La presse chinoise s'est déjà fait l'écho d'une hausse des violences conjugales. Dans la province de Hubei, où se situe Wuhan, un commissariat a constaté une multiplication par trois des signalements en février, selon le fondateur d'une association de lutte contre les violences faites aux femmes, cité par le site Sixth Tone (en anglais). Une autre association implantée à Pékin dit avoir reçu trois fois plus d'appels que d'ordinaire, d'après la BBC (en anglais).

Dans les pays confinant leurs habitants, les conséquences les plus saisissantes –sans être les plus répandues – pourraient bien ne survenir qu'après la fin du confinement. Les auteurs de l'article de The Lancet signalent des cas de symptômes post-traumatiques, aussi bien chez les adultes que chez les enfants, surtout après des confinements de plus de 10 jours.

"Le fait d'être tous dans le même bateau va aider"

Dans une des études examinées, plusieurs personnes disent avoir mis des mois avant de reprendre une vie normale. Selon une autre publication, dans les semaines suivant un confinement lié à l'épidémie de Sras, 56% des personnes ayant retrouvé leur liberté évitaient les gens toussant ou éternuant et 21% évitaient les lieux publics. "On peut s'attendre à des effets comparables en France, estime Neil Greenberg. L'avantage du confinement, c'est que les gens vont se sentir à l'abri du virus chez eux, car la menace est plutôt dehors. Cela peut réduire leur angoisse au début."

Quand il faudra sortir de cette zone de sécurité et retrouver une vie normale, il risque d'y avoir un regain d'anxiété chez certains.

Neil Greenberg

à franceinfo

Pour autant, le chercheur britannique tient à nuancer le tableau. "Si le confinement est organisé de manière raisonnable, si les gens ont un bon accès aux biens de première nécessité et s'ils sont tenus informés, il pourrait ne pas y avoir d'effet important à long terme", dit-il.
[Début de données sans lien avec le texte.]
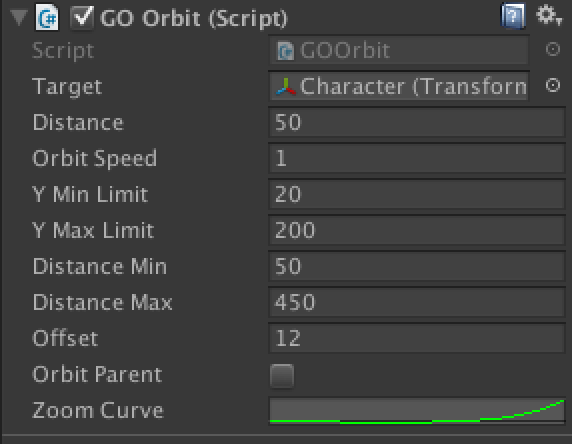The image size is (572, 444).
Task: Collapse the GO Orbit script component
Action: point(19,17)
Si vous vous informez avec des sources fiables, si vous restez actifs socialement, même à distance, et si vous gardez un régime sain, vous maximisez vos chances de bien vous en sortir, voire mieux qu'avant.

Neil Greenberg

à franceinfo

Le fait que l'ensemble du pays vive la même expérience de confinement pourrait aider à surmonter cette épreuve. "Savoir qu'on est tous dans le même bateau aide vraiment dans ces situations, conclut Neil Greenberg. L'être humain a une formidable capacité d'adaptation. Si les choses sont bien faites, les gens feront face, sans crise, sans panique."
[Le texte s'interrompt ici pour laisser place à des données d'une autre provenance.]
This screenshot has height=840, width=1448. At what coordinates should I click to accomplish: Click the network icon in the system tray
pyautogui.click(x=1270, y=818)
Si vous avez besoin d'aide, si vous êtes inquiet ou si vous êtes confronté au suicide d'un membre de votre entourage, il existe des services d'écoute anonymes. La ligne Suicide écoute est joignable 24h/24 et 7j/7 au 01 45 39 40 00. D'autres informations sont également disponibles sur le site du ministère des Solidarités et de la Santé.